This is basically it. 基本上就是这个。 It returns the whole string with the unprotected parts processed.
它返回处理了未保护部分的整个字符串。
Please note that the splitting will not work correctly if the angle brackets ( <
and >
) are not balanced. 请注意,如果尖括号(
<
和>
)不平衡,则分割将无法正常进行。
There are various places that could be improved but I'll leave that as an excersize to the reader. 有很多地方可以改进,但我会以读者为准。 ;p
; p
This is a perfect application for passing a regex argument to the core String.split()
method: 这是将正则表达式参数传递给核心
String.split()
方法的完美应用程序:
var results = str.split(/<[^<>]*>/);
Simple! 简单!
Using the variables you've already created, try using replace
. 使用您已经创建的变量,尝试使用
replace
。 It's non-destructive, too. 它也是非破坏性的。
str.replace(regex, '');
--> "This a string to to test the expression"
/\b[^<\W]\w*(?!>)\b/g
This works, test it out: 这可行,进行测试:
var str = 'This <is> a string to <use> to test the <regular> expression.';
var regex = /\<.*?.>/g;
console.dir(str.match(regex));
var regex2 = /\b[^<\W]\w*(?!>)\b/g;
console.dir(str.match(regex2));
Ah, okay, sorry - I misunderstood your question. 啊,好的,抱歉-我误解了你的问题。 This is a difficult problem to solve with pure regular expressions in javascript, because javascript doesn't support lookbehinds, and usually I think I would use lookaheads and lookbehinds to solve this.

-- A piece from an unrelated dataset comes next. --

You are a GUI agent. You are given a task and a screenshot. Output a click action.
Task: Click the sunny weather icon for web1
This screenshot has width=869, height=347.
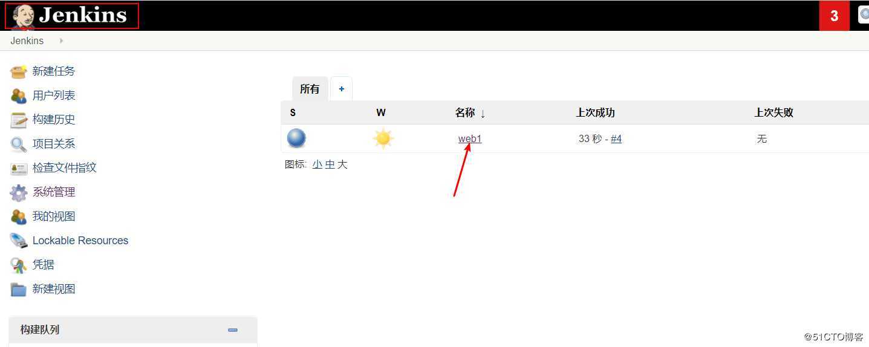(383, 138)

用javascript中的纯正则表达式很难解决这个问题,因为javascript不支持lookbehinds,通常我想我会使用lookaheads和lookbehinds解决此问题。 A (sort of contrived) way of doing it would be something like this:
一种(某种伪造的)方法是这样的:
str.replace(/((?:<[^>]+>)?)([^<]*)/g, function (m, sep, s) { return sep + s.replace('test', 'FOO'); })
// --> "This <is> a string to <use> to FOO the <regular> expression"
This also works on strings like "This test <is> a string to <use> to test the <regular> expression"
, and if you use /test/g
instead of 'test'
in the replacer function, it will also turn 这也适用于
"This test <is> a string to <use> to test the <regular> expression"
字符串”之类"This test <is> a string to <use> to test the <regular> expression"
,如果在替换器函数中使用/test/g
而不是'test'
,它也会
"This test <is> a string to <use> to test the test <regular> expression"
into 进入
"This FOO <is> a string to <use> to FOO the FOO <regular> expression"
UPDATE 更新
And something like this would also strip the <> characters: 像这样的东西也会去除<>字符:
str.replace(/((?:<[^>]+>)?)([^<]*)/g, function (m, sep, s) { return sep.replace(/[<>]/g, '') + s.replace(/test/g, 'FOO'); })
"This test <is> a string to <use> to test the test <regular> expression"
--> "This FOO is a string to use to FOO the FOO regular expression"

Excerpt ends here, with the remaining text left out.